[Pixel coordinate grounding data]
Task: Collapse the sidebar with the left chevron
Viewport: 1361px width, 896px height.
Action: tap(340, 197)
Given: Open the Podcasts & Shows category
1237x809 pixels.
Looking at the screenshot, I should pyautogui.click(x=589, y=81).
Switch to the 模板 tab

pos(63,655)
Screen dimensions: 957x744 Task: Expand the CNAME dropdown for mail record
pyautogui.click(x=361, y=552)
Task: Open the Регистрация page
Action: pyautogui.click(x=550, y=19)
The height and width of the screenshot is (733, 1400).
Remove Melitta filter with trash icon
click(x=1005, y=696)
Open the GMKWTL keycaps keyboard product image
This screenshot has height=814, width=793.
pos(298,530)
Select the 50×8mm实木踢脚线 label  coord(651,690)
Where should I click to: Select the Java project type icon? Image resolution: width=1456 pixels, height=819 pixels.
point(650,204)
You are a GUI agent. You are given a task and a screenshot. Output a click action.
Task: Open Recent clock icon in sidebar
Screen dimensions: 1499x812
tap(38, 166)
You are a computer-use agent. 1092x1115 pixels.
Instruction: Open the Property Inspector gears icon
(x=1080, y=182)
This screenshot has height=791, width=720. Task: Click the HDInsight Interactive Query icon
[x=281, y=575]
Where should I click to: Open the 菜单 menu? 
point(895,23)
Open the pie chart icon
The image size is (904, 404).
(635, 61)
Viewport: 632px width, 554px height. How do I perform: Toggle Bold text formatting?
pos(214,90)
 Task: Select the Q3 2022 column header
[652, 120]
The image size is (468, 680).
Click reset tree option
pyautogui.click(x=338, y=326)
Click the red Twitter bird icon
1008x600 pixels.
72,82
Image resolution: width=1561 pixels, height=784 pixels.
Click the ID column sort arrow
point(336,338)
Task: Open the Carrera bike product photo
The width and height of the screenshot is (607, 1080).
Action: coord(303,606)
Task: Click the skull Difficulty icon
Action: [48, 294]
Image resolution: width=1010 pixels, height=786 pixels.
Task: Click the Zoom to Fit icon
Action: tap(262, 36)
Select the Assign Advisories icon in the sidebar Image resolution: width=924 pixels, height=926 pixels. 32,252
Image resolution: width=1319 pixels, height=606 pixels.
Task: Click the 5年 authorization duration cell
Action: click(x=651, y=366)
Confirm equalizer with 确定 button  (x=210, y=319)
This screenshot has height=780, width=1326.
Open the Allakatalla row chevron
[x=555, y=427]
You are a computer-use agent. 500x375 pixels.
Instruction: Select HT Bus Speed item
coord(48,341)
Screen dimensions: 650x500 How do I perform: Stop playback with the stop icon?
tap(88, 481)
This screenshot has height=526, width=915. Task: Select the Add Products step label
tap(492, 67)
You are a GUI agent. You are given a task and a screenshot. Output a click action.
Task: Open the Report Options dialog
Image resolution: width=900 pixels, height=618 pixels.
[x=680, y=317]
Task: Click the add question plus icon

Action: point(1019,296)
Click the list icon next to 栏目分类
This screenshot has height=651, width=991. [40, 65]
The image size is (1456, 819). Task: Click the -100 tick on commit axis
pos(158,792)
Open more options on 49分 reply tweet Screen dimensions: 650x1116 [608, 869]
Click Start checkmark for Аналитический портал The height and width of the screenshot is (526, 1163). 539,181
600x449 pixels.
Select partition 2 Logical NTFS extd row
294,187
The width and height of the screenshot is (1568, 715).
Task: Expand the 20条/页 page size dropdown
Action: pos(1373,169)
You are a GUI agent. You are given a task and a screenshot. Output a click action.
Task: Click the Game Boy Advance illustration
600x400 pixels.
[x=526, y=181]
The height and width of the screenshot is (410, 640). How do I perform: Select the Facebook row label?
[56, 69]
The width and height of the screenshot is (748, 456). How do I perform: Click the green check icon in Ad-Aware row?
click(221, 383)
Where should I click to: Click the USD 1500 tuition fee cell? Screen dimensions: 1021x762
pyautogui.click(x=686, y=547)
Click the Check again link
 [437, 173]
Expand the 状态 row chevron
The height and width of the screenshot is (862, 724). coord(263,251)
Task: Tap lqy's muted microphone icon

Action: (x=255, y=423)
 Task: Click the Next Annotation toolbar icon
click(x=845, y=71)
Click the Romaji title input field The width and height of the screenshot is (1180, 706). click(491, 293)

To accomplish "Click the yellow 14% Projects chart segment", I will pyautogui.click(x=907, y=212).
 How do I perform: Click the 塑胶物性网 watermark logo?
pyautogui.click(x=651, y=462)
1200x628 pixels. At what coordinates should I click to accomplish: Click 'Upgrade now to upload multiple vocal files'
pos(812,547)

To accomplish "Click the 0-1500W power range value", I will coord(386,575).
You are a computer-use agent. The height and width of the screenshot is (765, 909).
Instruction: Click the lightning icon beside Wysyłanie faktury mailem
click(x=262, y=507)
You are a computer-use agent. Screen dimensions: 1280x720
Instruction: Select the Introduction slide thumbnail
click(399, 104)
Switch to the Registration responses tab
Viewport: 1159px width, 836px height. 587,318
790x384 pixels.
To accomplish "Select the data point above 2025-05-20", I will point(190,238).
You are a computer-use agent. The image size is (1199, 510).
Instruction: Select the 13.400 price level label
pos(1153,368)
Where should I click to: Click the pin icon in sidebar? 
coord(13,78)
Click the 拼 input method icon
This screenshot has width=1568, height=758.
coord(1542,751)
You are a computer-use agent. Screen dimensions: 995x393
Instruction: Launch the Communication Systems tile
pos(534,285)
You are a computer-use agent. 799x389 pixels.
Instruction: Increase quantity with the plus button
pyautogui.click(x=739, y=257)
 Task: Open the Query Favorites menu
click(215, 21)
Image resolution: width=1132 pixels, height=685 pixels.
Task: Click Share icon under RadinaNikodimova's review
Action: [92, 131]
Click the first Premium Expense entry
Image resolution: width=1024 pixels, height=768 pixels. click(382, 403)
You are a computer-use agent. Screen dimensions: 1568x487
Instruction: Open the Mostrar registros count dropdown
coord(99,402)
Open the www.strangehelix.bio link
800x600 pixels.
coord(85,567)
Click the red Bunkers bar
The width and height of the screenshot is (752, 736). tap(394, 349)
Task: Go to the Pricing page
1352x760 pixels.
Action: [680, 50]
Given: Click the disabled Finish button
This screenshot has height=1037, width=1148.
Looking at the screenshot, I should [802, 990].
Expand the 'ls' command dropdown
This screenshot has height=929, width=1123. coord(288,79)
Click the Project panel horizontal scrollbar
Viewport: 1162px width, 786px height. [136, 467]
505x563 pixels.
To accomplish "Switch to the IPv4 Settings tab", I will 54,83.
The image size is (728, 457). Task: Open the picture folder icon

■ REQUIRED ACTION ■
Check each line above for the string "computer" and copy every line that has it.

■ EXERCISE ANSWER ■
You are a computer-use agent. 1092x1115 pixels.
You are a computer-use agent. 500x375 pixels.
You are a computer-use agent. The height and width of the screenshot is (765, 909).
You are a computer-use agent. Screen dimensions: 1280x720
You are a computer-use agent. The image size is (1199, 510).
You are a computer-use agent. Screen dimensions: 995x393
You are a computer-use agent. 799x389 pixels.
You are a computer-use agent. Screen dimensions: 1568x487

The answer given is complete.